## Your task
Type out every line of the data again, exactly.

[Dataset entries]
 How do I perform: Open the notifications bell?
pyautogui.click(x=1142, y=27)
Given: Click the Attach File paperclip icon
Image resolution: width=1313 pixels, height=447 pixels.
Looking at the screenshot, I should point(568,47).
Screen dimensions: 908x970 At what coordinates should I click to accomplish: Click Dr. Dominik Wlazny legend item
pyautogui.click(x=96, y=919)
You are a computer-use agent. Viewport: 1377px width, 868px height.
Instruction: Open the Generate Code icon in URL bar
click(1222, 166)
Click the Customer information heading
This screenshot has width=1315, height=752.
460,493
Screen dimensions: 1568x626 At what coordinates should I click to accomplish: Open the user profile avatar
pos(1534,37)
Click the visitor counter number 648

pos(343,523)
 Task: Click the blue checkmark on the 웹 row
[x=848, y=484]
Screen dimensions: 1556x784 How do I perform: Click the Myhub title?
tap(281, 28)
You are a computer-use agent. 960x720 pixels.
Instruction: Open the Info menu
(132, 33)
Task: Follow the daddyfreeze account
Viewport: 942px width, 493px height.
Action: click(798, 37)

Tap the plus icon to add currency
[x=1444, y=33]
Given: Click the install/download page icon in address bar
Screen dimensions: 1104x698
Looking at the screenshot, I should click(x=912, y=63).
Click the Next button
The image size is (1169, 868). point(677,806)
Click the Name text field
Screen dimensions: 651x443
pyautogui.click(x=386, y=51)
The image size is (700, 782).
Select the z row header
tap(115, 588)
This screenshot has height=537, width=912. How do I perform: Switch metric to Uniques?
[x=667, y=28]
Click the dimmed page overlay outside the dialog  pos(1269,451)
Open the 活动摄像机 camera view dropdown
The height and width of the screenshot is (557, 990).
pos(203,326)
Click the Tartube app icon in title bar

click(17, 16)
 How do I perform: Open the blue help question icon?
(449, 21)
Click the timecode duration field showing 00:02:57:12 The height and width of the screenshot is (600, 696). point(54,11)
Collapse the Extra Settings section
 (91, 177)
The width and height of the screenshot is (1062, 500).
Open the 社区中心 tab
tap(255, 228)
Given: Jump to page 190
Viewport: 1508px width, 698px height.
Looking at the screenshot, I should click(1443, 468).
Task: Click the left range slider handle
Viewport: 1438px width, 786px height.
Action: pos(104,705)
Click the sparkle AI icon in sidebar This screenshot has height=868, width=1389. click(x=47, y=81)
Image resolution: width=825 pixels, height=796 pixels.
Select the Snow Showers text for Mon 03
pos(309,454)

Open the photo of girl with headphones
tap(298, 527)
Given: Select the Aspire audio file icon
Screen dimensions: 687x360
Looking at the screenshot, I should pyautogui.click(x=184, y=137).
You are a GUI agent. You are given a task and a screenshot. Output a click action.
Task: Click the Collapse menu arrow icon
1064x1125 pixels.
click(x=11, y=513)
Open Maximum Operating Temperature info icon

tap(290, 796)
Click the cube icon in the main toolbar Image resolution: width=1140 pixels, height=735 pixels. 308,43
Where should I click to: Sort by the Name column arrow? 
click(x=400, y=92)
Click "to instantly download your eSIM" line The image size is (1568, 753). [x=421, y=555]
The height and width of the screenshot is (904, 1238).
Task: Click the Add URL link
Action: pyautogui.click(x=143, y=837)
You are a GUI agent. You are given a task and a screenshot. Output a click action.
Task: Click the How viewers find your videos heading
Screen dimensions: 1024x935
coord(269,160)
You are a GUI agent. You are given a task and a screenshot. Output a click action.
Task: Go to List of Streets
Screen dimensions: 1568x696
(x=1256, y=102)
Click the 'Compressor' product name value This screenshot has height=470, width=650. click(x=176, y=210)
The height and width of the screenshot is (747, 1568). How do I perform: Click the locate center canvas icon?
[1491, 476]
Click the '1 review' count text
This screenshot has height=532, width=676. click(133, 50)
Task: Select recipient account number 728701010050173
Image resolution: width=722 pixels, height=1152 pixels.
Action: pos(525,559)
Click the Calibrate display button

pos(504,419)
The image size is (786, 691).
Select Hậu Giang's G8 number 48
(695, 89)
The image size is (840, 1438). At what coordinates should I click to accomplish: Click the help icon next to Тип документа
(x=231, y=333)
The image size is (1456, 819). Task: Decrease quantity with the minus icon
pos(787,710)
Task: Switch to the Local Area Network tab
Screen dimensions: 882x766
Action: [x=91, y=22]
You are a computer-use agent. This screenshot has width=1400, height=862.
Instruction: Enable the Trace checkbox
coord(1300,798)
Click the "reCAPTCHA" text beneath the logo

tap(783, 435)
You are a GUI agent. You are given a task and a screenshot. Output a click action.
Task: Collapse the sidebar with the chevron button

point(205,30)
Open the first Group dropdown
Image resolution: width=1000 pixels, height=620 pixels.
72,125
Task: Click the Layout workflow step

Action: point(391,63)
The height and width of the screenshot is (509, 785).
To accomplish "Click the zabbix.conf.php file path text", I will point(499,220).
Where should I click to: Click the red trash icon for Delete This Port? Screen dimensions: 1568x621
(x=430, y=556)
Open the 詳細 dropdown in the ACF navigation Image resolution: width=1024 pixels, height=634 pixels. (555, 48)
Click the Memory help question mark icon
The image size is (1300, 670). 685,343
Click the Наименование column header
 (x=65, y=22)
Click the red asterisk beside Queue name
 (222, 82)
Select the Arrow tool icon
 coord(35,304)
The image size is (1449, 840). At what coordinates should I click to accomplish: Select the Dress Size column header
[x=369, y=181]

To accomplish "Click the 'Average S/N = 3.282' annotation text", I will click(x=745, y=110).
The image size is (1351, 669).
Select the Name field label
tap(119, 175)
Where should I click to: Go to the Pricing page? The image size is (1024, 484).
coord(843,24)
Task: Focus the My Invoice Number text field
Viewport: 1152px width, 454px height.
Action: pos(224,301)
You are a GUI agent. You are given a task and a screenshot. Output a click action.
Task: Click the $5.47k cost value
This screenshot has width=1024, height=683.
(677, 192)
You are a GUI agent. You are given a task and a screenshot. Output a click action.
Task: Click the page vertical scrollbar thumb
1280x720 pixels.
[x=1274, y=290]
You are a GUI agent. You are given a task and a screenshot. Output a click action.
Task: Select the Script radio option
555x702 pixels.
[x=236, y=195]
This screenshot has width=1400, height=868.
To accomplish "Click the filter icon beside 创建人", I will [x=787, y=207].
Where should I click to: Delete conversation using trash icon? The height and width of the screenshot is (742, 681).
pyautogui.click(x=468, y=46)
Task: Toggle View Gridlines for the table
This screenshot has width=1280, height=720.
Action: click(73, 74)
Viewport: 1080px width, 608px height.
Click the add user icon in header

## Answer box
 How do I perform: Open the notifications bell?
pyautogui.click(x=1142, y=27)
Given: Click the Attach File paperclip icon
Image resolution: width=1313 pixels, height=447 pixels.
Looking at the screenshot, I should point(568,47).
Screen dimensions: 908x970 At what coordinates should I click to accomplish: Click Dr. Dominik Wlazny legend item
pyautogui.click(x=96, y=919)
You are a computer-use agent. Viewport: 1377px width, 868px height.
Instruction: Open the Generate Code icon in URL bar
click(1222, 166)
Click the Customer information heading
This screenshot has width=1315, height=752.
460,493
Screen dimensions: 1568x626 At what coordinates should I click to accomplish: Open the user profile avatar
pos(1534,37)
Click the visitor counter number 648

pos(343,523)
 Task: Click the blue checkmark on the 웹 row
[x=848, y=484]
Screen dimensions: 1556x784 How do I perform: Click the Myhub title?
tap(281, 28)
You are a computer-use agent. 960x720 pixels.
Instruction: Open the Info menu
(132, 33)
Task: Follow the daddyfreeze account
Viewport: 942px width, 493px height.
Action: click(798, 37)

Tap the plus icon to add currency
[x=1444, y=33]
Given: Click the install/download page icon in address bar
Screen dimensions: 1104x698
Looking at the screenshot, I should click(x=912, y=63).
Click the Next button
The image size is (1169, 868). point(677,806)
Click the Name text field
Screen dimensions: 651x443
pyautogui.click(x=386, y=51)
The image size is (700, 782).
Select the z row header
tap(115, 588)
This screenshot has height=537, width=912. How do I perform: Switch metric to Uniques?
[x=667, y=28]
Click the dimmed page overlay outside the dialog  pos(1269,451)
Open the 活动摄像机 camera view dropdown
The height and width of the screenshot is (557, 990).
pos(203,326)
Click the Tartube app icon in title bar

click(17, 16)
 How do I perform: Open the blue help question icon?
(449, 21)
Click the timecode duration field showing 00:02:57:12 The height and width of the screenshot is (600, 696). point(54,11)
Collapse the Extra Settings section
 (91, 177)
The width and height of the screenshot is (1062, 500).
Open the 社区中心 tab
tap(255, 228)
Given: Jump to page 190
Viewport: 1508px width, 698px height.
Looking at the screenshot, I should click(1443, 468).
Task: Click the left range slider handle
Viewport: 1438px width, 786px height.
Action: pos(104,705)
Click the sparkle AI icon in sidebar This screenshot has height=868, width=1389. click(x=47, y=81)
Image resolution: width=825 pixels, height=796 pixels.
Select the Snow Showers text for Mon 03
pos(309,454)

Open the photo of girl with headphones
tap(298, 527)
Given: Select the Aspire audio file icon
Screen dimensions: 687x360
Looking at the screenshot, I should pyautogui.click(x=184, y=137).
You are a GUI agent. You are given a task and a screenshot. Output a click action.
Task: Click the Collapse menu arrow icon
1064x1125 pixels.
click(x=11, y=513)
Open Maximum Operating Temperature info icon

tap(290, 796)
Click the cube icon in the main toolbar Image resolution: width=1140 pixels, height=735 pixels. 308,43
Where should I click to: Sort by the Name column arrow? 
click(x=400, y=92)
Click "to instantly download your eSIM" line The image size is (1568, 753). [x=421, y=555]
The height and width of the screenshot is (904, 1238).
Task: Click the Add URL link
Action: pyautogui.click(x=143, y=837)
You are a GUI agent. You are given a task and a screenshot. Output a click action.
Task: Click the How viewers find your videos heading
Screen dimensions: 1024x935
coord(269,160)
You are a GUI agent. You are given a task and a screenshot. Output a click action.
Task: Go to List of Streets
Screen dimensions: 1568x696
(x=1256, y=102)
Click the 'Compressor' product name value This screenshot has height=470, width=650. click(x=176, y=210)
The height and width of the screenshot is (747, 1568). How do I perform: Click the locate center canvas icon?
[1491, 476]
Click the '1 review' count text
This screenshot has height=532, width=676. click(133, 50)
Task: Select recipient account number 728701010050173
Image resolution: width=722 pixels, height=1152 pixels.
Action: pos(525,559)
Click the Calibrate display button

pos(504,419)
The image size is (786, 691).
Select Hậu Giang's G8 number 48
(695, 89)
The image size is (840, 1438). At what coordinates should I click to accomplish: Click the help icon next to Тип документа
(x=231, y=333)
The image size is (1456, 819). Task: Decrease quantity with the minus icon
pos(787,710)
Task: Switch to the Local Area Network tab
Screen dimensions: 882x766
Action: [x=91, y=22]
You are a computer-use agent. This screenshot has width=1400, height=862.
Instruction: Enable the Trace checkbox
coord(1300,798)
Click the "reCAPTCHA" text beneath the logo

tap(783, 435)
You are a GUI agent. You are given a task and a screenshot. Output a click action.
Task: Collapse the sidebar with the chevron button

point(205,30)
Open the first Group dropdown
Image resolution: width=1000 pixels, height=620 pixels.
72,125
Task: Click the Layout workflow step

Action: point(391,63)
The height and width of the screenshot is (509, 785).
To accomplish "Click the zabbix.conf.php file path text", I will point(499,220).
Where should I click to: Click the red trash icon for Delete This Port? Screen dimensions: 1568x621
(x=430, y=556)
Open the 詳細 dropdown in the ACF navigation Image resolution: width=1024 pixels, height=634 pixels. (555, 48)
Click the Memory help question mark icon
The image size is (1300, 670). 685,343
Click the Наименование column header
 (x=65, y=22)
Click the red asterisk beside Queue name
 (222, 82)
Select the Arrow tool icon
 coord(35,304)
The image size is (1449, 840). At what coordinates should I click to accomplish: Select the Dress Size column header
[x=369, y=181]

To accomplish "Click the 'Average S/N = 3.282' annotation text", I will click(x=745, y=110).
The image size is (1351, 669).
Select the Name field label
tap(119, 175)
Where should I click to: Go to the Pricing page? The image size is (1024, 484).
coord(843,24)
Task: Focus the My Invoice Number text field
Viewport: 1152px width, 454px height.
Action: pos(224,301)
You are a GUI agent. You are given a task and a screenshot. Output a click action.
Task: Click the $5.47k cost value
This screenshot has width=1024, height=683.
(677, 192)
You are a GUI agent. You are given a task and a screenshot. Output a click action.
Task: Click the page vertical scrollbar thumb
1280x720 pixels.
[x=1274, y=290]
You are a GUI agent. You are given a task and a screenshot. Output a click action.
Task: Select the Script radio option
555x702 pixels.
[x=236, y=195]
This screenshot has width=1400, height=868.
To accomplish "Click the filter icon beside 创建人", I will [x=787, y=207].
Where should I click to: Delete conversation using trash icon? The height and width of the screenshot is (742, 681).
pyautogui.click(x=468, y=46)
Task: Toggle View Gridlines for the table
This screenshot has width=1280, height=720.
Action: click(73, 74)
Viewport: 1080px width, 608px height.
Click the add user icon in header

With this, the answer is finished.